Dataset items

───

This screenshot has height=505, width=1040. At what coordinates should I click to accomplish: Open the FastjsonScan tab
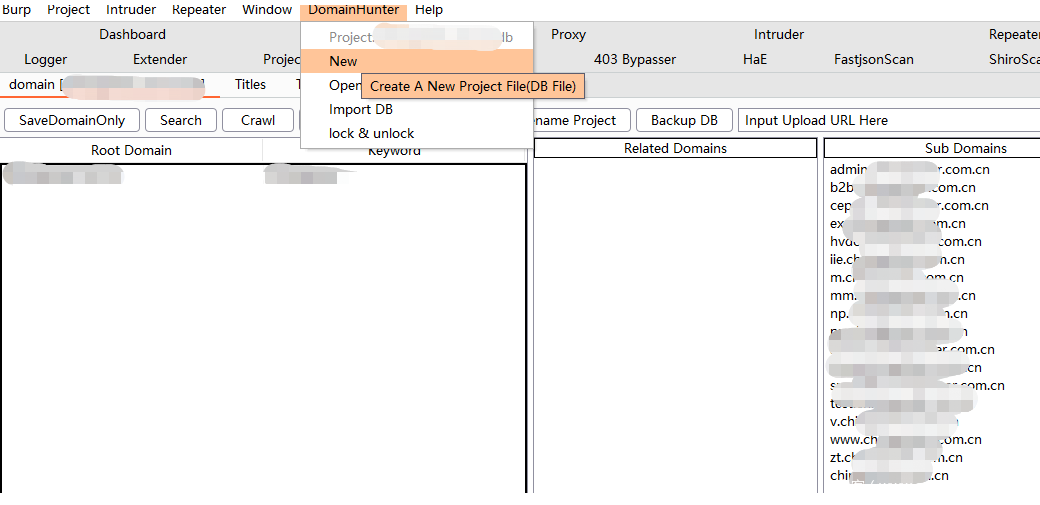pos(873,60)
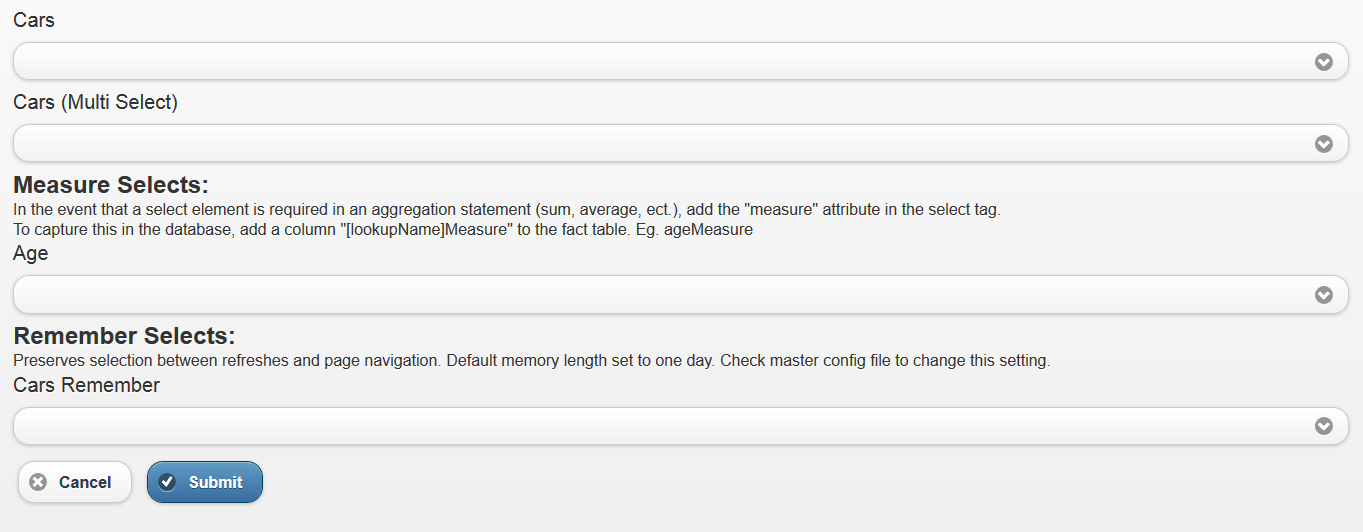
Task: Click the measure attribute description text
Action: click(x=506, y=210)
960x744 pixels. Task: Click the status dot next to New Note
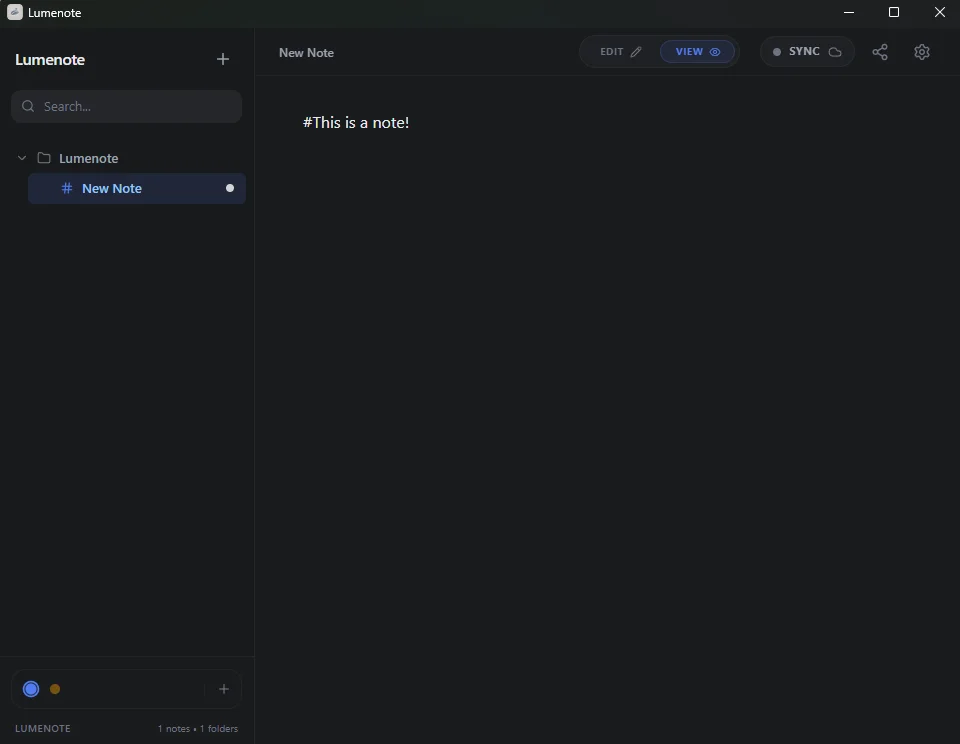[229, 188]
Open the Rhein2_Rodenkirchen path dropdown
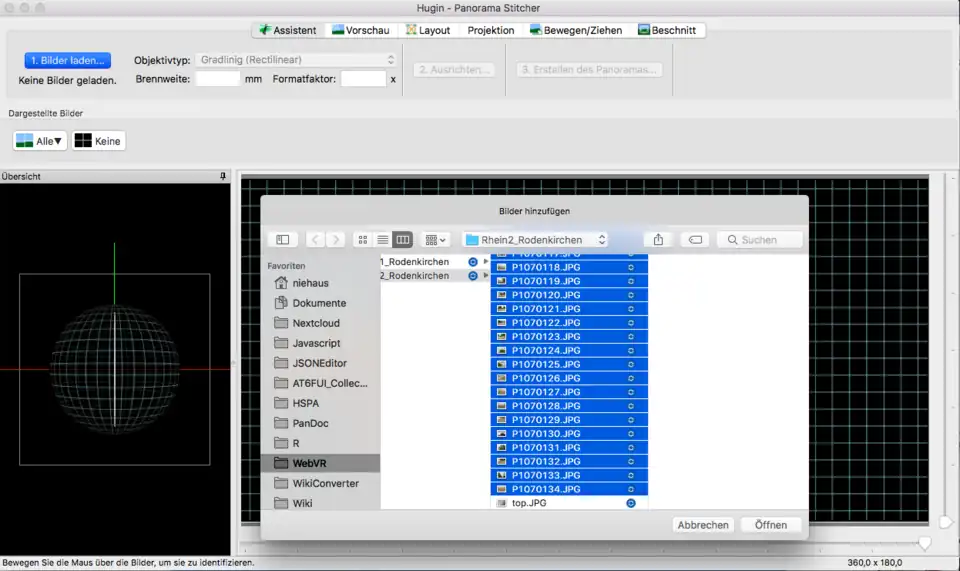The width and height of the screenshot is (960, 571). [535, 240]
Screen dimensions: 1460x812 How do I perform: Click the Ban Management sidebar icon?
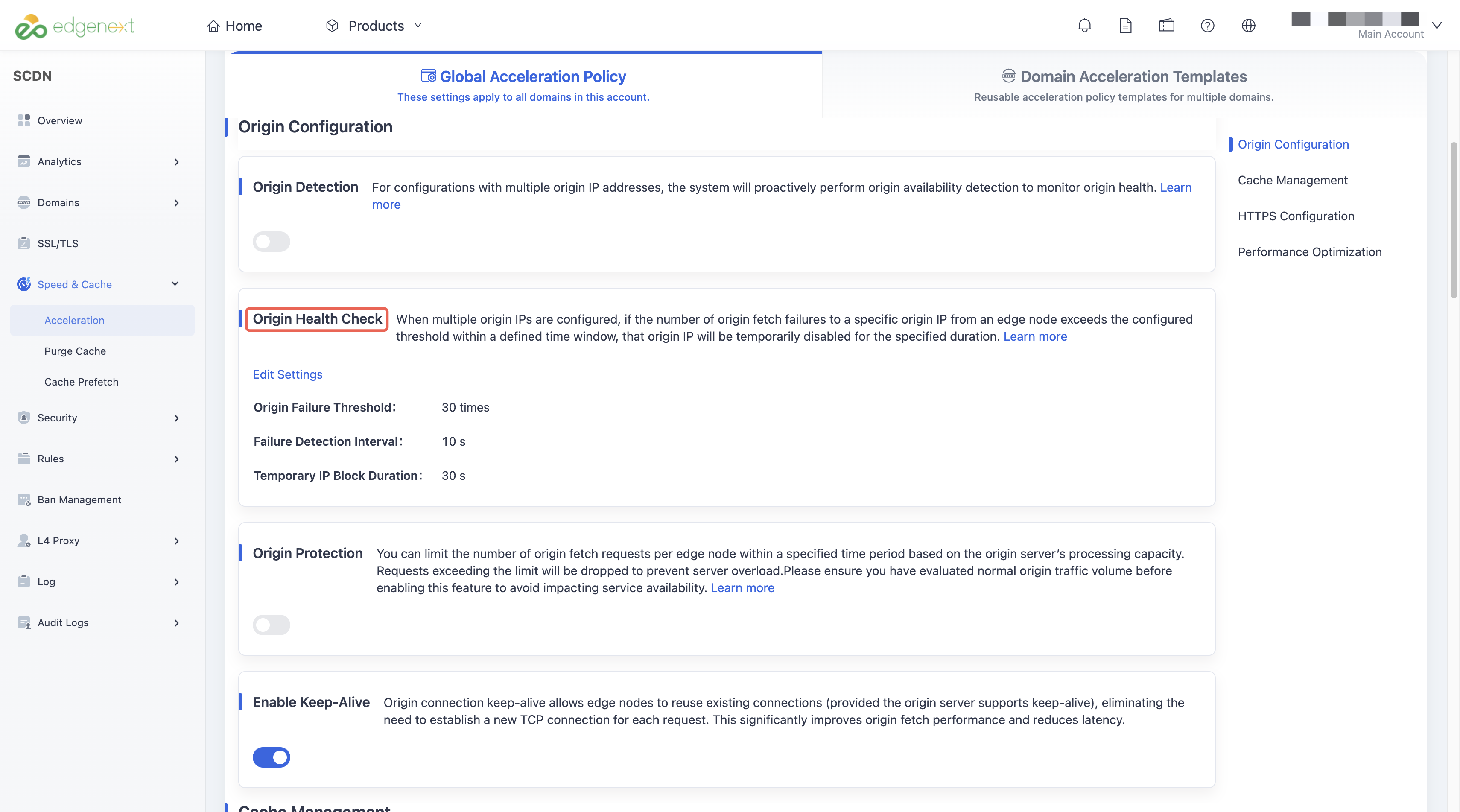coord(24,500)
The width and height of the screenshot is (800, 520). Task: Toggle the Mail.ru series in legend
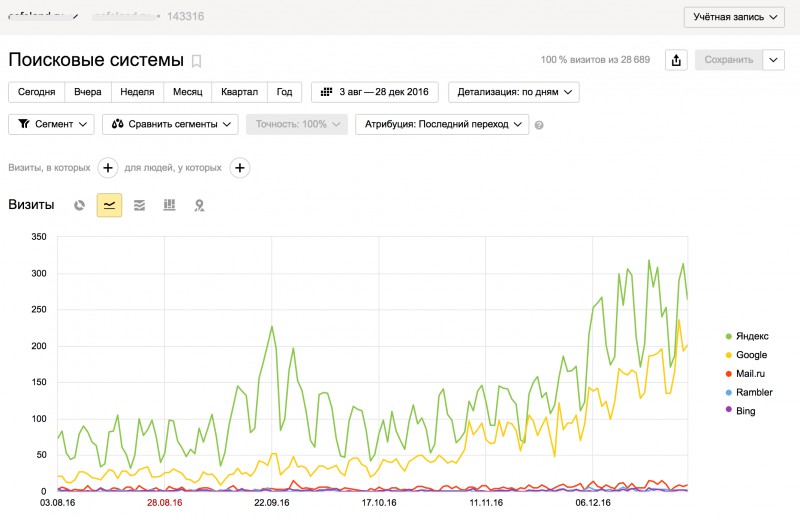pyautogui.click(x=745, y=374)
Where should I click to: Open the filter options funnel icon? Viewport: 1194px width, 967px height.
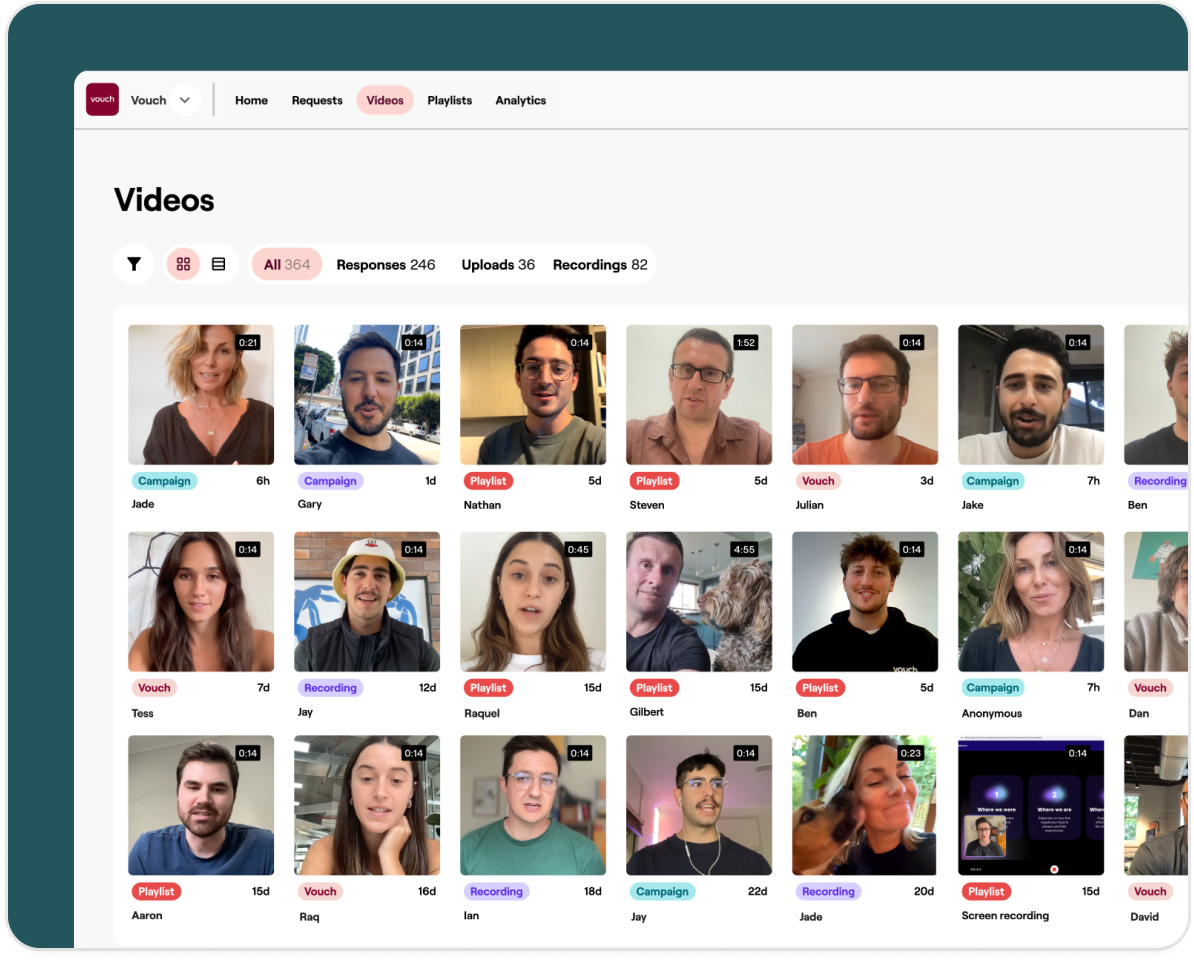(x=133, y=264)
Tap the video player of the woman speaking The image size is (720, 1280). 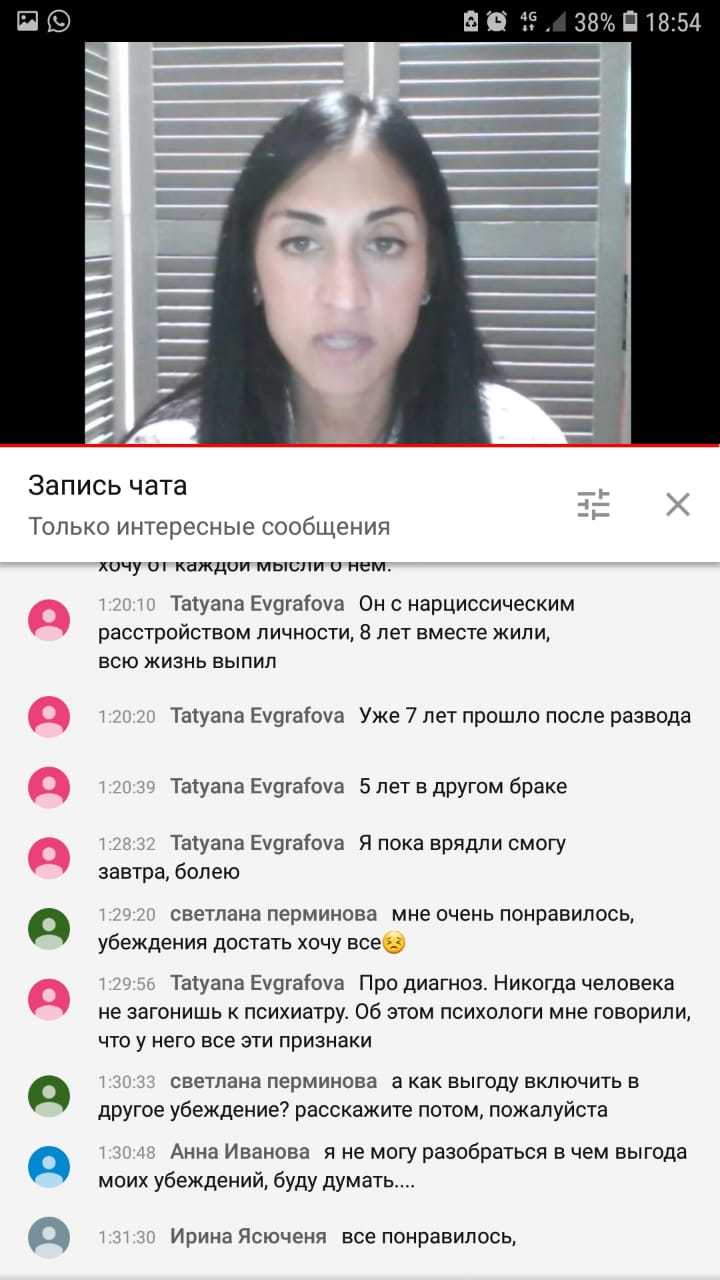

───

§ EXERCISE DIRECTIONS
Nothing but the lines from the line containing "The width and height of the screenshot is (800, 520)." through the end of the data, both ends included, is to be reproduced, exactly as written and without the pictures.

§ TASK RESULT
The width and height of the screenshot is (800, 520). Task: Toggle the Mail.ru series in legend
pyautogui.click(x=745, y=374)
Where should I click to: Open the filter options funnel icon? Viewport: 1194px width, 967px height.
(x=133, y=264)
Tap the video player of the woman speaking The image size is (720, 1280). 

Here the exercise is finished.